騎士団の装備の事は余りにも衝撃的で、話をせずには居られなかったのだが……。
お二人は始終、楽しそうに聞いていてくれた。
その後、食後のお茶お頂きながらハワードパパは、ソニアママとわたしにお話したい事があると仰った。
エルローズさんとアンナメリーが、お茶の準備をしてくれた。
エルローズさんが見守る中、アンナメリーがポットの中の茶葉を躍らせ、丁寧にお茶を注いでくれる。
立ち昇る香りを楽しみながら、暫くは言葉も紡がず三人で静かにお茶を頂いていた。
お茶を頂くハワードパパからは、想いを定めた様な嫋やかでいて重厚な意志の流れを感じてる。
それを感じ取っているのか、ソニアママは静かでいて深く柔らかな心もちをされていた。
まるでこれから来るモノを、余す事無く受け止めようとする様に……。
「……イロシオへの探索は、ワシが行くことにした」
徐にパパが切り出した。
お茶を口元へ近づけていたソニアママの手が止まる。
「ハワード……」
「これが恐らく……最後の機会だ……」
「………」
「三日後の29日に出立する」
何か言いたげに、ティーカップを置いたソニアママの手が空を掴み、思い直すかの様に両の手を膝の上へと静かに置いた。

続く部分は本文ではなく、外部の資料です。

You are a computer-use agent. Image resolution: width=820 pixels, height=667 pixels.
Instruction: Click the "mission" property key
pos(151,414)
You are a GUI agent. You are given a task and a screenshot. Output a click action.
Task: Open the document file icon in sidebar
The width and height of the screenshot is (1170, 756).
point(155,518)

「明日、一度家へ戻り準備を整えます。スージィ、手伝ってくれる?」
「あ……、は、はい」
目を伏せたまま話すソニアママの胸の内が見える様で、わたしの胸の奥もズキリとした痛みを覚えた。
「あ、あの!ハワードパパ……!」
「スージィ、村を頼んだよ……。約束をしてくれたね?」
「あ……、は、はい」
「村を……、ソニアを頼む。……約束だ」
ハワードパパは、その決意を肚の奥底へと深く沈め置きながら、それでいてとても優しく柔らかい目で、頼み込む様にわたしの眼を見詰めながら仰った。
「あ・・・ハワード、パパ・・・、ソニア、ママ・・・!」
わたしは隣に座るソニアママの手に自分の手を重ね、静かにティーカップを見詰めるそのお顔を横から見詰め、少し冷たくなっているその手をソッと握った。
ソニアママはわたしのその手を、ギュッと強く握り返してきた。